İlkyaz Sarımehmetoğlu

2022 Spring
BS724 Nature Informed Computational Design in Architecture


Mimosa pudica (from Latin: pudica “shy, bashful or shrinking”) is known as the sensitive plant, touch-me-not which is a flowering plant. It includes various qualities in terms of its form and correspondence in addition to the well-known movement of folding.

“In a healthy Mimosa plant, you can observe two “rapid movement” responses to touch. With a light touch brushed along the leaves (called pinnules), the leaves fold together at points (pulvinules) along the rib (rachis). With a strong touch, the leaves will fold and the branch will drop along the point (pulvinus) where the main branch (petiole) joins the stem.”
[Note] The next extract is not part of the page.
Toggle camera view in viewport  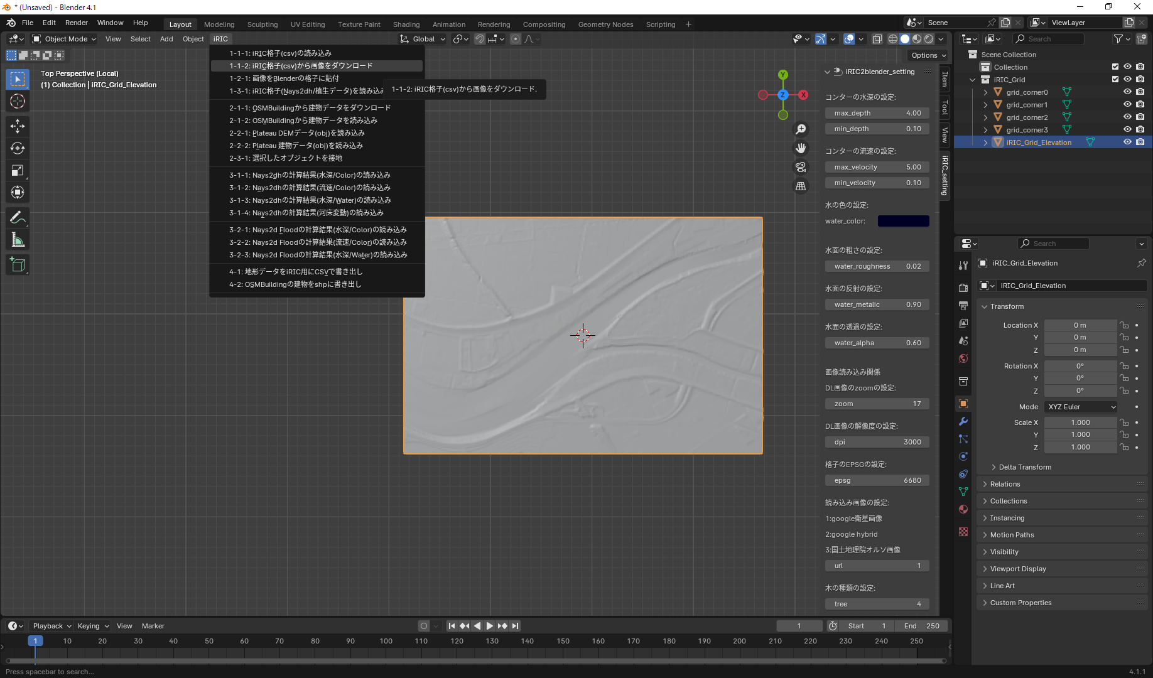pos(801,167)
As depicted within the description above, mimosa pudica establishes three different folding movements within its construction and completes these different actions simultaneously. Starting with the basic interrogation of the response to tactile stimuli with its leaf, Mimosa pudica is capable of achieving much more than that. The plant itself can respond to light, touch, and temperature changes respectively also. It assures diverse levels within its formation allowing simultaneous but diverse foldings within different levels.

In that sense, there were two types of actions and vectoral correspondences that were learned and derived from Mimosa pudica at the end. To start with, the simultaneous folding it is capable of doing is understood and learned with its capabilities of establishing the movement within different levels. Having defined the problem, as a multileveled performative pavilion that allows projection surfaces, and diverse levels that can hold people corresponding to different scales, mimosa pudica allows to establish many diverse possibilities by nature. To reference such a problem with the formation of Mimosa pudica, the overall completion of the performance pavilion turned out to be lightweight by nature, transparent and generative. Learning from the sensitive plant, an exoskeleton is generated with reference to the plant’s dimensions and vector movements allowing the movement on a larger scale.

Touch-me-not, as a project defining the interrelation between Mimosa pudica and the needs of the multi-leveled projective performance pavilion, creates also a linguistic contradiction while establishing the overall scheme to engage with personal manual interaction at most.